Le fleuve rebelle et la Lépi…

lundi 4 octobre 2010 par Arimi Choubadé

Enfin, Arifari Bako admet une faille dans sa marche forcée. L’infaillible coordonnateur de la Commission politique de supervision (Cps) de la Liste électorale permanente informatisée (Lépi) consent à signer de sa main une abdication même temporaire face au réveil du grand fleuve ; les eaux débordantes de l’Ouémé, elles, ne connaissent pas d’agenda électoral, de majorité parlementaire, de tour de magie à la Cour constitutionnelle. Bako s’en fait une religion à travers un communiqué emphatique du 25 septembre 2010, mélange de compassion envers les victimes des inondations et de reconnaissance de la difficulté de faire exécuter la phase d’enregistrement biométrique des moins de 12 ans. Mais un recul plus tactique que délibéré, à minima. Pas question cependant de suspendre toute l’opération surtout après la grandiose cérémonie de lancement une semaine plus tôt à Porto-Novo. Le maître de cérémonie s’est offert un véritable meeting avec comme auditoire un essaim de femmes démarchées contre quelques jetons de présence, bravant la pluie, le retard considérable des organisateurs, les improvisations du protocole et le changement de site de la dernière minute. Bako voulait sa Lépi, suivant son timing à lui, et rien ne devrait le dissuader.

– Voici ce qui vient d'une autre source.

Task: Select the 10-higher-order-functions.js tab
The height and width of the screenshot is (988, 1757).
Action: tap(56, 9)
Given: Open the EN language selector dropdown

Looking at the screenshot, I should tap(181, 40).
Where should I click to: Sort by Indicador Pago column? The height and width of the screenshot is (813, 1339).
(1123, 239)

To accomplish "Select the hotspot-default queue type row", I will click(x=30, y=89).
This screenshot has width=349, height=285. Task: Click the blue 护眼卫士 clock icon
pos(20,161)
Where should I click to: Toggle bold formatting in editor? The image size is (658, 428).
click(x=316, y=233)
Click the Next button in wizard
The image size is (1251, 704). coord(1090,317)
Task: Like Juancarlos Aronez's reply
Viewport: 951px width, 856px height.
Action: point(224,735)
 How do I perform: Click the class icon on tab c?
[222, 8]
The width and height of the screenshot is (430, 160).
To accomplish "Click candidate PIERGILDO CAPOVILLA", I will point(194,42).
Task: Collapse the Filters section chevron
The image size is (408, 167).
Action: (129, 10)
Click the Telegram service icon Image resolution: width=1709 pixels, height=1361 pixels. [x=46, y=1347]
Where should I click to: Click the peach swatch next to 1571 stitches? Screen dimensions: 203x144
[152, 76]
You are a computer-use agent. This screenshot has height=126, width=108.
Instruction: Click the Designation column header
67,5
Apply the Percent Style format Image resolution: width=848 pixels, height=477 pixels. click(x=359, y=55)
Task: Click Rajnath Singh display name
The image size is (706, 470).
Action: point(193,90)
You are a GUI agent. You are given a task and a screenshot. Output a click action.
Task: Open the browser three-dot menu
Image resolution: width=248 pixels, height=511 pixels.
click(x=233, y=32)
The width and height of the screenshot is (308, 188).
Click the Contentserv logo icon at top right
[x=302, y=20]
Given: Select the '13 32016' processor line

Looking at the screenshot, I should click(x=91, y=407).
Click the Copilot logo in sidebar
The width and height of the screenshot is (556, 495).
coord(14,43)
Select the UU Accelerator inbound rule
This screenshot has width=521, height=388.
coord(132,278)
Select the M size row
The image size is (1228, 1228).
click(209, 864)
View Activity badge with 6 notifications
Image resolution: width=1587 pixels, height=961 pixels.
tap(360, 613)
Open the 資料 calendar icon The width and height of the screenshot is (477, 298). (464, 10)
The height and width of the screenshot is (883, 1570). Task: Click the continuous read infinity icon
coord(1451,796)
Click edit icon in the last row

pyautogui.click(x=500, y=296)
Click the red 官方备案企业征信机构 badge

Le retrait des représentants de l’Union fait la nation et du G13, le radicalisme des amis de Abdoulaye Bio Tchané, les révoltes bruyantes et intempestives au sein des agents recenseurs, le couac retentissant de rébellion à la Mirena, la logistique des opérations qui laissent à désirer, les perturbations monstres de chacune des phases exécutées jusque là et même le séjour mouvementé au Bénin du secrétaire général de l’Onu, Ban Ki Moon, vraiment rien pour émousser le forcing. La méthode Bako est d’une simplicité déconcertante et se résume en une rhétorique à toute épreuve : tout par la parole. Au déficit du dialogue avec les partenaires politiques, le coordonnateur Cps/Lépi compense par le dialogue avec les médias : conférences de presse, déclarations, ateliers à l’intention de journalistes, enrôlement de têtes couronnées. A chaque poussée de fièvre pour le processus, Bako se montre à la télévision et le problème est sensé être réglé. Son apparition sur le petit écran est l’unique thérapie à tous les oubliés des phases de la cartographie censitaire et du recensement porte-à-porte ; à la polémique autour des corrections non portées depuis la première étape ; aux agents non payés ; aux matériels défectueux. La réalisation de la Lépi à partir de la Télé.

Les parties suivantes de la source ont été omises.